4. Pour annuler l'arrêté en litige comme méconnaissant les stipulations de l'article 3 de la convention européenne de sauvegarde des droits de l'homme et des libertés fondamentales, le tribunal administratif s'est fondé sur la circonstance que les services de police de l'Etat fédéré de la Haute-Autriche, par une décision du 7 novembre 2018, ont prononcé son éloignement du territoire autrichien au motif que sa demande de protection internationale a été rejetée le 7 août 2017, ainsi que son recours contre cette décision, le 12 octobre 2018, et que le délai de départ volontaire qui lui avait été imparti avait pris fin le 2 novembre 2018 et que sa remise aux autorités autrichiennes aurait pour conséquence un réacheminement vers l'Afghanistan où il serait exposé à un risque de traitement inhumains ou dégradants, au sens de l'article 3 de la convention européenne de sauvegarde des droits de l'homme et des libertés fondamentales. Toutefois, l'arrêté en litige a seulement pour objet de renvoyer l'intéressé en Autriche et non dans son pays d'origine. L'Autriche, Etat membre de l'Union européenne, est partie tant à la convention de Genève du 28 juillet 1951 sur le statut de réfugié, complétée par le protocole de New-York qu'à la convention européenne de sauvegarde des droits de l'homme et des libertés fondamentales. M. F... ne produit aucun élément de nature à établir qu'il existerait des raisons sérieuses de croire à l'existence de défaillances systémiques en Autriche dans la procédure d'asile ou que les juridictions autrichiennes n'auraient pas traité sa demande d'asile dans des conditions conformes à l'ensemble des garanties exigées par le respect du droit d'asile. En outre, il ne ressort d'aucune pièce du dossier que les autorités autrichiennes, alors même que la demande d'asile de M. F... a été rejetée, n'évalueront pas, avant de procéder à un éventuel éloignement de M. F..., les risques auxquels il serait exposé en cas de retour en Afghanistan.

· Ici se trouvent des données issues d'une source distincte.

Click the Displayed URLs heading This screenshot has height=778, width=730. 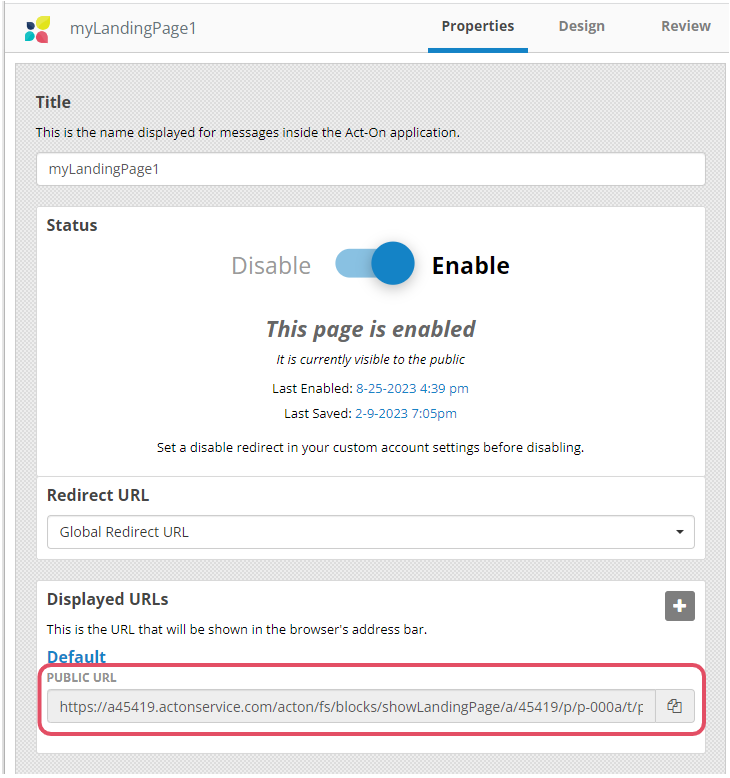108,599
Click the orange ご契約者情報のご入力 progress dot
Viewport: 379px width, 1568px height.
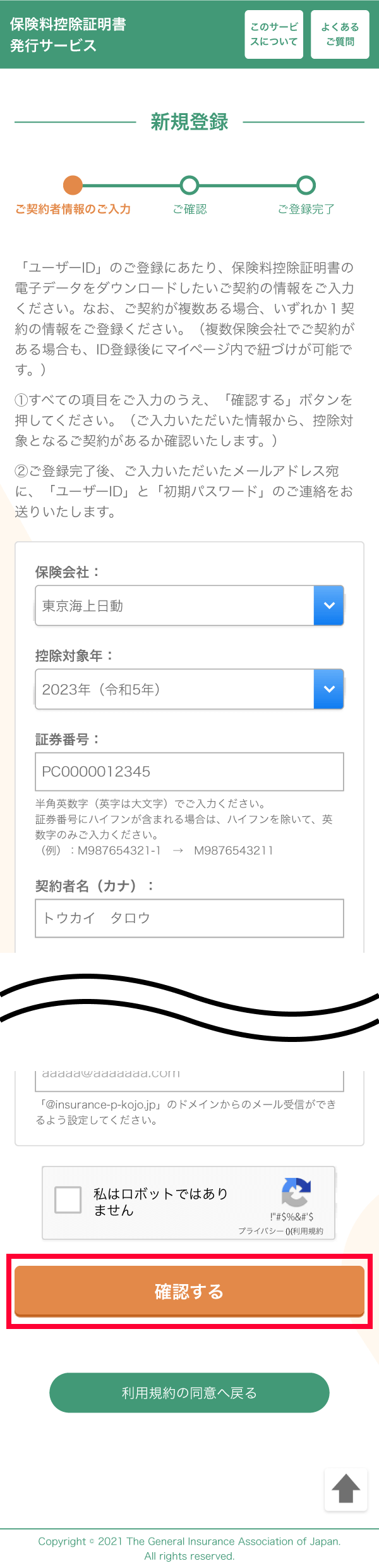(x=72, y=186)
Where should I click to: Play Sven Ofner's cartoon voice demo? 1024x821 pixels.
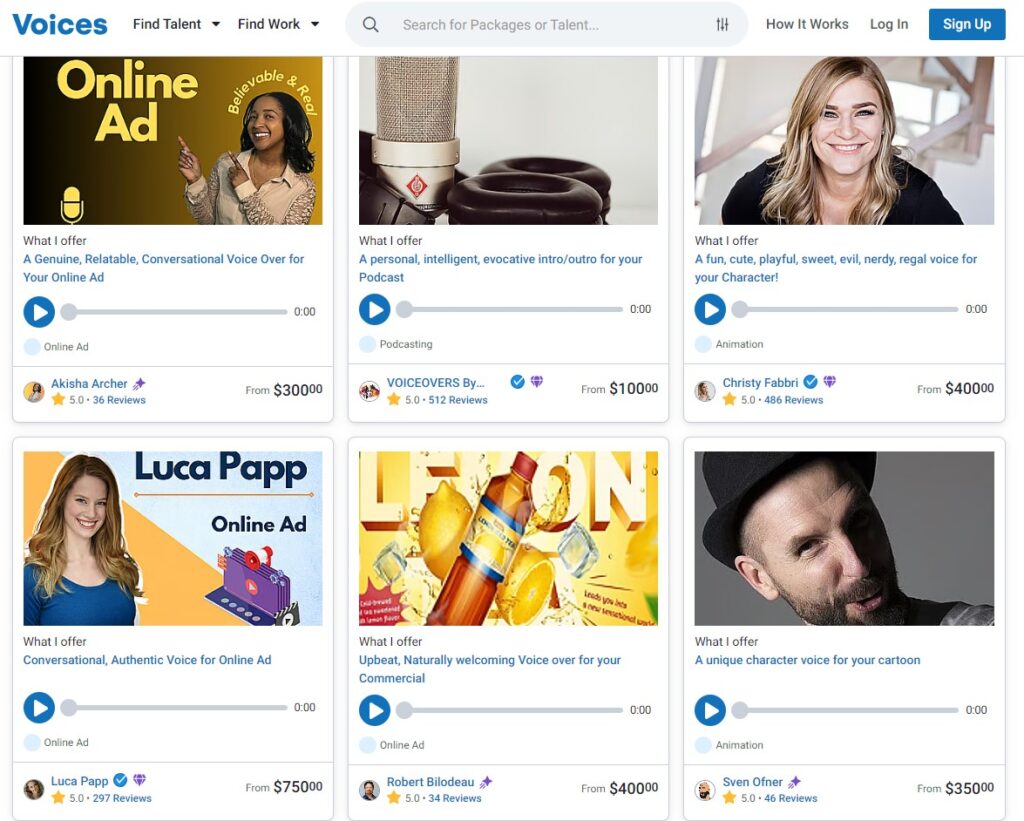pyautogui.click(x=710, y=710)
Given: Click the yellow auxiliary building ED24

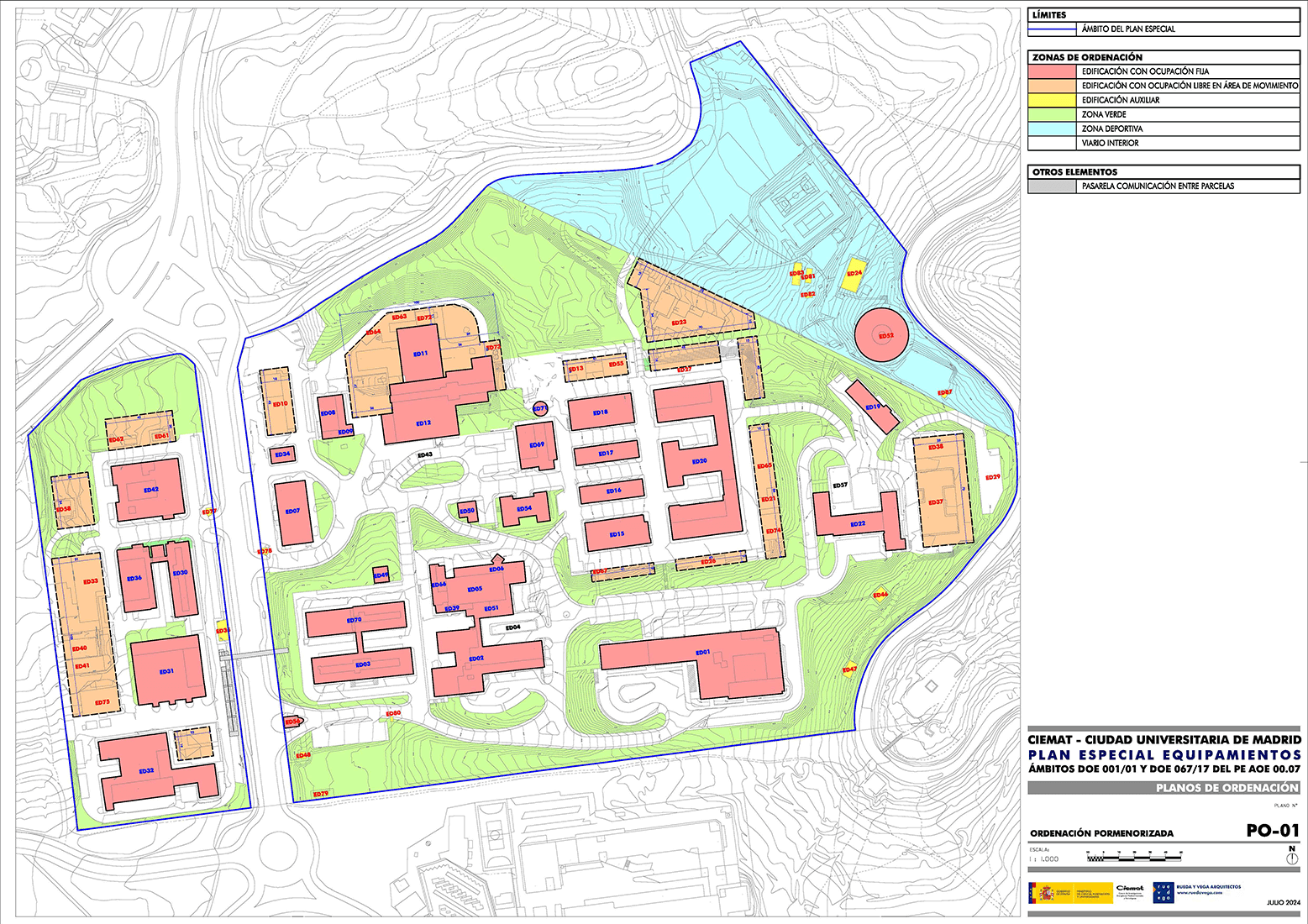Looking at the screenshot, I should coord(855,274).
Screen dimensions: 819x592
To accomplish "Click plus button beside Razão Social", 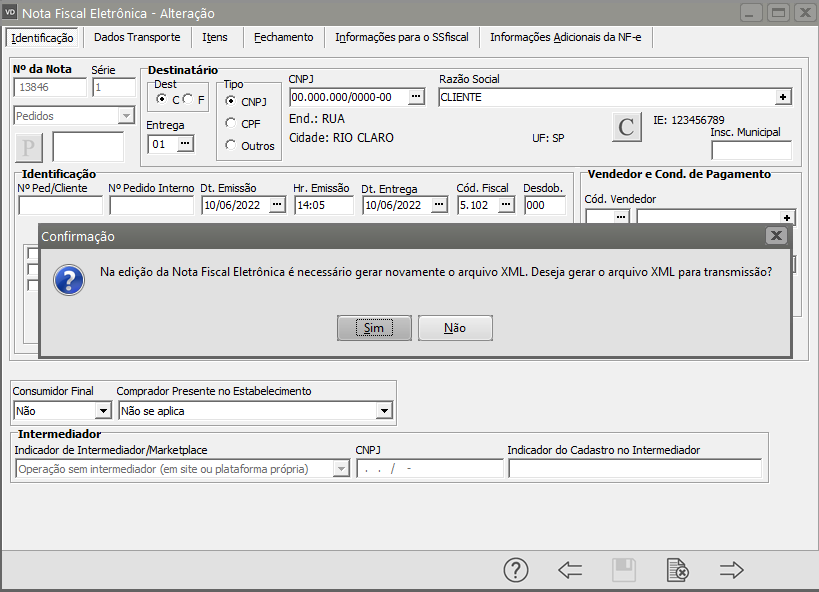I will pyautogui.click(x=783, y=97).
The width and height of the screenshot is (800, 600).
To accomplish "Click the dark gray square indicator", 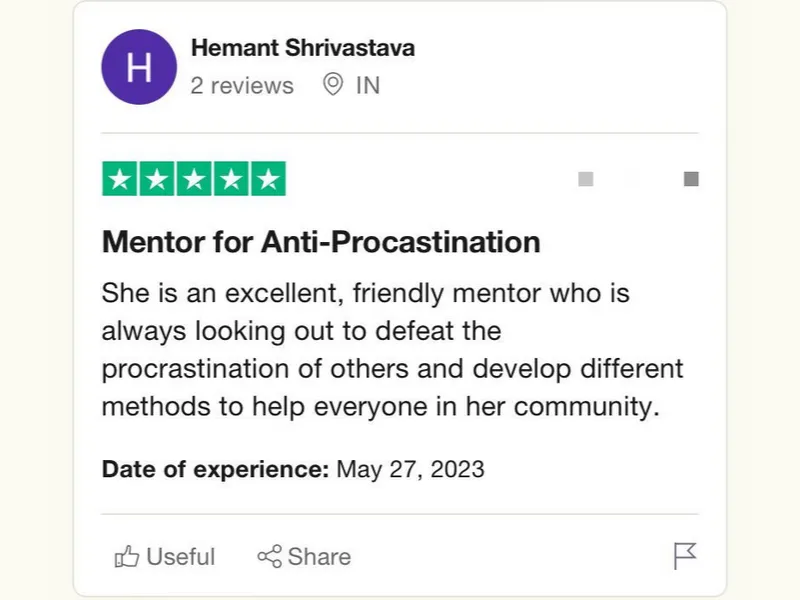I will pyautogui.click(x=691, y=179).
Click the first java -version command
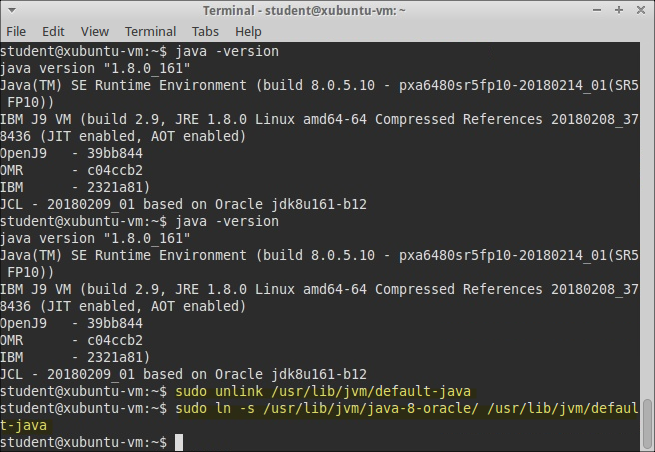655x452 pixels. (227, 51)
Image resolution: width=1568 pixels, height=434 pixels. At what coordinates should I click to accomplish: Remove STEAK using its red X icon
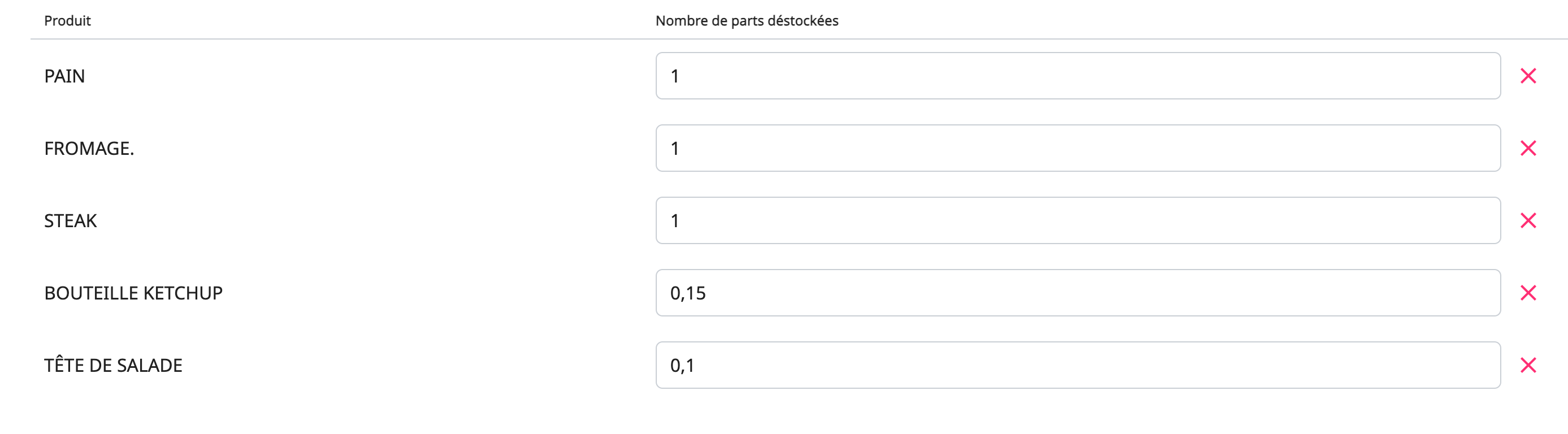1528,220
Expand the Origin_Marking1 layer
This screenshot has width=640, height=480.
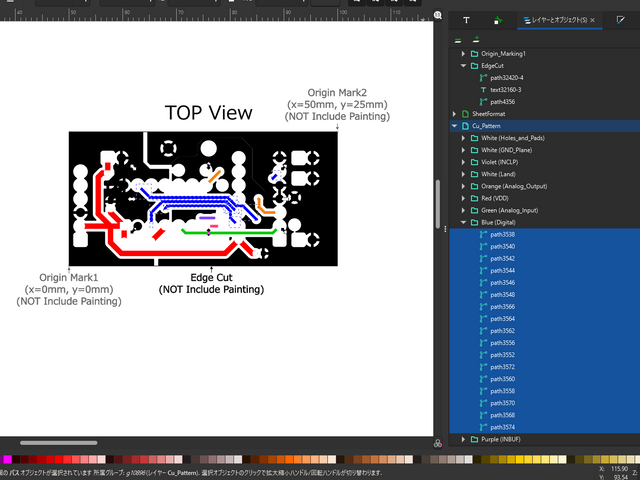[463, 53]

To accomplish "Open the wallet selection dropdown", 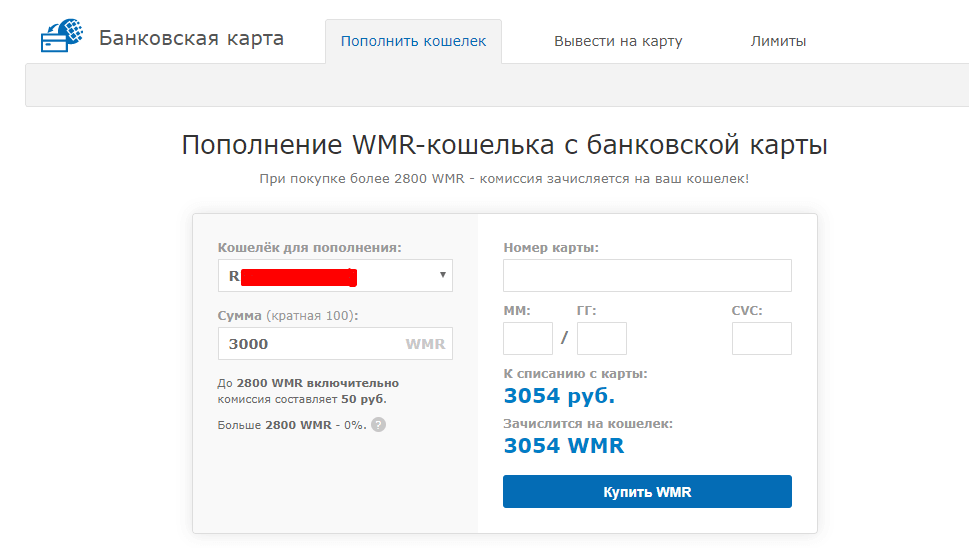I will [334, 275].
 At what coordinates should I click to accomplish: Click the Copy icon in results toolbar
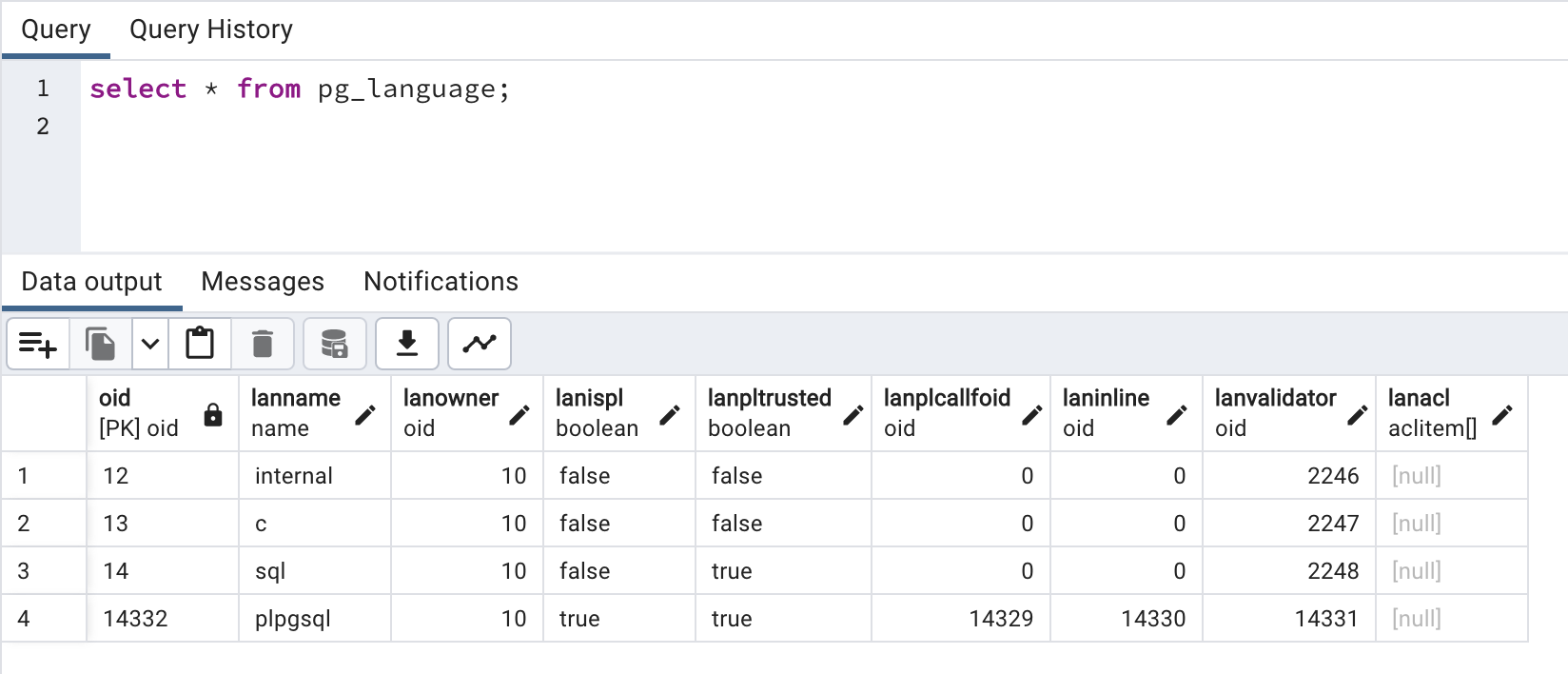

5. Le préfet de police est donc fondé à soutenir que c'est à tort que, le premier juge, estimant que la décision de remettre M. F... aux autorités autrichiennes méconnaissait les stipulations de l'article 3 de la convention européenne de sauvegarde des droits de l'homme et des libertés fondamentales, a annulé pour ce motif, l'arrêté en litige.

6. Il y a lieu pour la Cour, saisie de l'ensemble du litige par l'effet dévolutif de l'appel, d'examiner les autres moyens soulevés en première instance par M. F....

Sur les autres moyens invoqués à l'encontre de la décision attaquée :

7. En premier lieu, par un arrêté n° 2018-00380 du 25 mai 2018, régulièrement publié au bulletin municipal officiel de la ville de Paris du 1er juin 2018, le préfet de police a donné à Mme G... A..., attachée d'administration de l'Etat, délégation à l'effet de signer, notamment, les décisions relatives à la police des étrangers. Par suite, le moyen tiré de ce que la décision litigieuse aurait été signée par une autorité incompétente doit être écarté.

8. En deuxième lieu, aux termes de l'article 18 du règlement (UE) n° 604/2013 du

26 juin 2013 : " 1. L'Etat membre responsable en vertu du présent règlement est tenu de: (...) b) reprendre en charge, dans les conditions prévues aux articles 23, 24, 25 et 29, le demandeur dont la demande est en cours d'examen et qui a présenté une demande auprès d'un autre Etat membre ou qui se trouve, sans titre de séjour, sur le territoire d'un autre Etat membre ; d) reprendre en charge, dans les conditions prévues aux articles 23, 24, 25 et 29, le ressortissant de pays tiers ou l'apatride dont la demande a été rejetée et qui a présenté une demande auprès d'un autre Etat membre ou qui se trouve, sans titre de séjour, sur le territoire d'un autre Etat membre. (...) ".

9. La seule circonstance que les autorités françaises aient demandé aux autorités autrichiennes la reprise en charge de M. F... sur le fondement des dispositions du b) de l'article 18 (1) du règlement (UE) n° 604/2013 du Parlement européen et du Conseil du 26 juin 2013, et que les autorités requises, après vérification, aient accepté cette reprise en charge sur le fondement du d), est sans incidence sur la légalité de l'arrêté attaqué. Dès lors, M. F... n'est pas fondé à soutenir que l'arrêté attaqué est entaché d'un défaut d'examen de sa situation personnelle.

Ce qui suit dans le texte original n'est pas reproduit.